* _Task material_

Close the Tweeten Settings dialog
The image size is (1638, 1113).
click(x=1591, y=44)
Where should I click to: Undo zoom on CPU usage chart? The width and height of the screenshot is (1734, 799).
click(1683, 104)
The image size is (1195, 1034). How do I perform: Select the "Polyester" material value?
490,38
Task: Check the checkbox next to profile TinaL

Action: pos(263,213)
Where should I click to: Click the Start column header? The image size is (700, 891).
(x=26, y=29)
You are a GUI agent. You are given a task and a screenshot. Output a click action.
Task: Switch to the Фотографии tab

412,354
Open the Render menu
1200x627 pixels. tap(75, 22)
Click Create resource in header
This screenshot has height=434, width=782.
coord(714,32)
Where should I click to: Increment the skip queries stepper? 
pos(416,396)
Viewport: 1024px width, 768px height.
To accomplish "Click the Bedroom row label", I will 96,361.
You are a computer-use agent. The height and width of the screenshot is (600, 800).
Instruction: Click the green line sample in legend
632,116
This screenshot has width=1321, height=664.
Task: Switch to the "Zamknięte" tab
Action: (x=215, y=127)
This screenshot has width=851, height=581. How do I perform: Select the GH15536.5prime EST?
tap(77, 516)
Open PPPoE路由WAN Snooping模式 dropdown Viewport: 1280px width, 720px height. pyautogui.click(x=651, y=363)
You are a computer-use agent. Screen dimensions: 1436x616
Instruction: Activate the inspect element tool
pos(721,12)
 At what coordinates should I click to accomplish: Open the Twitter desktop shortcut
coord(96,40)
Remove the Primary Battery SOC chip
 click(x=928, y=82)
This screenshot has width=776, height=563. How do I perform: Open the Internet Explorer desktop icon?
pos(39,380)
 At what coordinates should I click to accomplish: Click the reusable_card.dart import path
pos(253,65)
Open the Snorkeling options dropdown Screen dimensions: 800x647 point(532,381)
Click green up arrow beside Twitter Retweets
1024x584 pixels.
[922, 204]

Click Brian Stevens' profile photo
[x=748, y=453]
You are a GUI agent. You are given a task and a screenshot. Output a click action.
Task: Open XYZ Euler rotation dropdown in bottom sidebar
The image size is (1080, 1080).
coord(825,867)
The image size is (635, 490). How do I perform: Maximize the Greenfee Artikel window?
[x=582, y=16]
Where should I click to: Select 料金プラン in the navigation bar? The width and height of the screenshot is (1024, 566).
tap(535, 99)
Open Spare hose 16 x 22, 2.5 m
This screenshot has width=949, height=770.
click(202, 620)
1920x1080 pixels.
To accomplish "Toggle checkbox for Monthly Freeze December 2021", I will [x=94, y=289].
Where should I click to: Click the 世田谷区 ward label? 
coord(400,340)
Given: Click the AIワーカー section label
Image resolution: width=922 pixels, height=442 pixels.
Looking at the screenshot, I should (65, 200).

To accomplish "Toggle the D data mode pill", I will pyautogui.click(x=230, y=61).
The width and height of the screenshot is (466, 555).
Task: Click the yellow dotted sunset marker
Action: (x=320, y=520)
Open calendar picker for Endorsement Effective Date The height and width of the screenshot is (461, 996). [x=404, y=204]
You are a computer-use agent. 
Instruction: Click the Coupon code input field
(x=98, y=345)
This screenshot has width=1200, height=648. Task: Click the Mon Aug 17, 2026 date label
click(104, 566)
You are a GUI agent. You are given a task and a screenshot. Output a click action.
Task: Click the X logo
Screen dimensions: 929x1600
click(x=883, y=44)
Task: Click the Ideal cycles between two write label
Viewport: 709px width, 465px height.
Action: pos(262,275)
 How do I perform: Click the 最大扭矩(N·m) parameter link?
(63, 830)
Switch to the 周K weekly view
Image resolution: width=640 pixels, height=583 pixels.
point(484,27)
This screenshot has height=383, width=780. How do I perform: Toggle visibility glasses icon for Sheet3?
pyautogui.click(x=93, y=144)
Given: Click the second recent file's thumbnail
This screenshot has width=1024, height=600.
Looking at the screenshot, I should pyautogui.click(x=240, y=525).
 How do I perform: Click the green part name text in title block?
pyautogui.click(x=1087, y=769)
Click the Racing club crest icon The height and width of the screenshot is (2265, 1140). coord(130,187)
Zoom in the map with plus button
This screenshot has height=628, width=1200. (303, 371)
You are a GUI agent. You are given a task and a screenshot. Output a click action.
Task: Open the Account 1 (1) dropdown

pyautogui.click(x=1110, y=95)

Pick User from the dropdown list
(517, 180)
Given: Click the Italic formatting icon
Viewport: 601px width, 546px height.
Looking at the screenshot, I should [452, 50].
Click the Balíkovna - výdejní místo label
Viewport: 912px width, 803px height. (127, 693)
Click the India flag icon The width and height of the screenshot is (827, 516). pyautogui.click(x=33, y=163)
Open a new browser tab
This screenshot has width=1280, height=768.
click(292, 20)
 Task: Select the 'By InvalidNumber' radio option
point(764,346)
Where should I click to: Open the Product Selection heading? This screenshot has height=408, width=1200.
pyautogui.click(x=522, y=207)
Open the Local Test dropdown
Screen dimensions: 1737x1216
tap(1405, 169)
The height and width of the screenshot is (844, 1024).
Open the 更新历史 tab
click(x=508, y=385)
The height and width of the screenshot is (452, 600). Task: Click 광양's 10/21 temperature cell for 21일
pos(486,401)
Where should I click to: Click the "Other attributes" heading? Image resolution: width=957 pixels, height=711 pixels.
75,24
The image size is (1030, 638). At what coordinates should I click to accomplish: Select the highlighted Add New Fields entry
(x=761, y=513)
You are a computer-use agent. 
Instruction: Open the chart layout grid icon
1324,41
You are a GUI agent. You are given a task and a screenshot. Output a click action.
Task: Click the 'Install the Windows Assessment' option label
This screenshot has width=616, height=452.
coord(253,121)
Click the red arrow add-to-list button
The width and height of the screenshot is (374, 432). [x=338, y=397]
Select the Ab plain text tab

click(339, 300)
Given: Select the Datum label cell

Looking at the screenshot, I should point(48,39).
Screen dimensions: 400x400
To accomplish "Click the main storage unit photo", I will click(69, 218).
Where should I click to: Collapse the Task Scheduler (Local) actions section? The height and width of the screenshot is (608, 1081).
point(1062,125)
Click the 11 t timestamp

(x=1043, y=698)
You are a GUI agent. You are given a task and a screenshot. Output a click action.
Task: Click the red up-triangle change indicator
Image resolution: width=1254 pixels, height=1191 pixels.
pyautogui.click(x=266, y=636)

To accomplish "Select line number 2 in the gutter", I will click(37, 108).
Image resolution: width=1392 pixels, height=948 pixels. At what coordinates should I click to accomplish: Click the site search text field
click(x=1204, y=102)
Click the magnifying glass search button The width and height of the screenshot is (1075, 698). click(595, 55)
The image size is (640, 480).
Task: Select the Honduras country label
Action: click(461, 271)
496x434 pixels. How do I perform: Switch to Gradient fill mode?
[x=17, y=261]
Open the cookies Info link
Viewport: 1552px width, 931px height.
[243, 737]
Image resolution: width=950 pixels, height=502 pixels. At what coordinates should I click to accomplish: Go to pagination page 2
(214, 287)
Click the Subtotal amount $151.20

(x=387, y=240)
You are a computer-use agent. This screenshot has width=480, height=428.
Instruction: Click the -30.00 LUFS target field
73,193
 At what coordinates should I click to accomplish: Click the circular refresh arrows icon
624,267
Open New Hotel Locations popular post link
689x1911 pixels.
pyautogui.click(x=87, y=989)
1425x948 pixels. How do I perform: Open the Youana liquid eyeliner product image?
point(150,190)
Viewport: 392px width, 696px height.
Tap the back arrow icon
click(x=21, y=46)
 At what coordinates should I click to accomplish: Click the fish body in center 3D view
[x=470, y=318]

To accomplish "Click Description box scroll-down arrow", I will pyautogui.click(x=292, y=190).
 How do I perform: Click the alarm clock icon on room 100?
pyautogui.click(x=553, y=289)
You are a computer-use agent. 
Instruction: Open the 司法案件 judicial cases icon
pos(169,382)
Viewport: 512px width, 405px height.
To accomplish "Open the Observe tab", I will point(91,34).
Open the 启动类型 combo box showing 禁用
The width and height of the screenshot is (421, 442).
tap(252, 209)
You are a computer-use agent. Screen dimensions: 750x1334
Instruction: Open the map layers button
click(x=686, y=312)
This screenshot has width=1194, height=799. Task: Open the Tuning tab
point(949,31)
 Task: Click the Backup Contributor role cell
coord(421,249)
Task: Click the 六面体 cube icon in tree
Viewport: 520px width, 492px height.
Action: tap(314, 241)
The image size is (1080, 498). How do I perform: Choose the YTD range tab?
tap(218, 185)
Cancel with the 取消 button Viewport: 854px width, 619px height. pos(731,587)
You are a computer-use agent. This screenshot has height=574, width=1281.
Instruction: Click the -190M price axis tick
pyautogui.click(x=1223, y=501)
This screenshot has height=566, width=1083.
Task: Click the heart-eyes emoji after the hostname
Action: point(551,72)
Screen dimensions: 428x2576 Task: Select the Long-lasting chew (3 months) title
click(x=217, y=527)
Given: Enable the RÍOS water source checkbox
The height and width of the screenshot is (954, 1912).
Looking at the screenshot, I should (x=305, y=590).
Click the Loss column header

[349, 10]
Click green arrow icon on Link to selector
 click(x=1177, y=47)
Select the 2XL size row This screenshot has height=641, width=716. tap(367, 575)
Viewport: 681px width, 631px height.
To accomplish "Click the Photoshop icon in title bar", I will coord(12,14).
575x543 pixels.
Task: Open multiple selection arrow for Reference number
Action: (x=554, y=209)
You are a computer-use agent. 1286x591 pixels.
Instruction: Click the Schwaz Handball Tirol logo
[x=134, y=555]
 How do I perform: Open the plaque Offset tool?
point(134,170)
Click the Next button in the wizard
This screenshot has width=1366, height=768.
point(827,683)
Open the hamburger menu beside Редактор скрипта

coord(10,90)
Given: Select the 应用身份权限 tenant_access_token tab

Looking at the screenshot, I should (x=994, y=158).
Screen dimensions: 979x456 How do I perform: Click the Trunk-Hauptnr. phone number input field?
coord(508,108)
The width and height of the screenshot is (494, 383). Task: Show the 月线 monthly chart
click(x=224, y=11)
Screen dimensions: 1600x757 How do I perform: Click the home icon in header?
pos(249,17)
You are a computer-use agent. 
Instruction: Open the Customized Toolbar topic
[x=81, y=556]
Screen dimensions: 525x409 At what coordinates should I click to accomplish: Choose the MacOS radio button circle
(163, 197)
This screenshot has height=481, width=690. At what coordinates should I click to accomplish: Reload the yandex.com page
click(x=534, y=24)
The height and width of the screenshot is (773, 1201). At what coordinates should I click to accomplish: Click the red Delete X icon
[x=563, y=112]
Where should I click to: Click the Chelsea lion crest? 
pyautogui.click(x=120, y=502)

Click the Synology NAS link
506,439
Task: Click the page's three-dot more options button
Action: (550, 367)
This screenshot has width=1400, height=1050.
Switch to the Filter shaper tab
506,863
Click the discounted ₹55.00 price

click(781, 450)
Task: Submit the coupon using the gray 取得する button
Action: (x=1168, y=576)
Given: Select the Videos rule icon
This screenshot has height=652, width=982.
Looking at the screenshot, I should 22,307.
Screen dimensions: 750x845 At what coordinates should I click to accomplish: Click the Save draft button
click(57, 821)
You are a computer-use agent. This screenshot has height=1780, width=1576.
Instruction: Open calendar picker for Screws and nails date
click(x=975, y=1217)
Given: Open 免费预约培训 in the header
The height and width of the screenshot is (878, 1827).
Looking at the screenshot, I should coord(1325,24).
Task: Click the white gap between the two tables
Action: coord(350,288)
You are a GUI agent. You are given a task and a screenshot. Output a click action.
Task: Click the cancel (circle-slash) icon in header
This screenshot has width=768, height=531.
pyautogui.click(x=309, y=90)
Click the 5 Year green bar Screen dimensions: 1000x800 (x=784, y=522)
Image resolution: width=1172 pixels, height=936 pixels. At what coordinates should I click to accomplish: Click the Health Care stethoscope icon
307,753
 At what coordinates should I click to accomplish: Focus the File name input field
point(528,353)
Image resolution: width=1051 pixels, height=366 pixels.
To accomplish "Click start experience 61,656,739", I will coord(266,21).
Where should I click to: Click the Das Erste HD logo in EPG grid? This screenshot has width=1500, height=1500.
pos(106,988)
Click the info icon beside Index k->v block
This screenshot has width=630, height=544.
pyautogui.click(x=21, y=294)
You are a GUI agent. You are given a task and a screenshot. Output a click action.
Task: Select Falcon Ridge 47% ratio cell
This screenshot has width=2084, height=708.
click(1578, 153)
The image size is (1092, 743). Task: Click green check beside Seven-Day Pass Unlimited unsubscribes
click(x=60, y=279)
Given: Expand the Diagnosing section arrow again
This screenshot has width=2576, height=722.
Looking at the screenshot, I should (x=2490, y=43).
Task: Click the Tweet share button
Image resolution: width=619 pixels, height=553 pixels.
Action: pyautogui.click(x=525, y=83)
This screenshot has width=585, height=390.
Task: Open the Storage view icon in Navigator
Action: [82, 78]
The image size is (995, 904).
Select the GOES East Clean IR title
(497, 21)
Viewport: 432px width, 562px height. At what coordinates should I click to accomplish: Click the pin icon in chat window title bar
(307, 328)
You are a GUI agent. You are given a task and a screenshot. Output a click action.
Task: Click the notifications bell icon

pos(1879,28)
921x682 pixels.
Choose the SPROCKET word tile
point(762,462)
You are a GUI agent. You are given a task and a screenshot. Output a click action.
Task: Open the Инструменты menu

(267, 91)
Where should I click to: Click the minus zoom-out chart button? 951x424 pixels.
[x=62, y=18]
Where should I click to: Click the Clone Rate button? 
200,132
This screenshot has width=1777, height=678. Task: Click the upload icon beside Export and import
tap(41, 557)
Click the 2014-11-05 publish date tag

* _Assignment_
Of all the lines above, tally those with the word "computer". Write the total only.

* _Solution_
11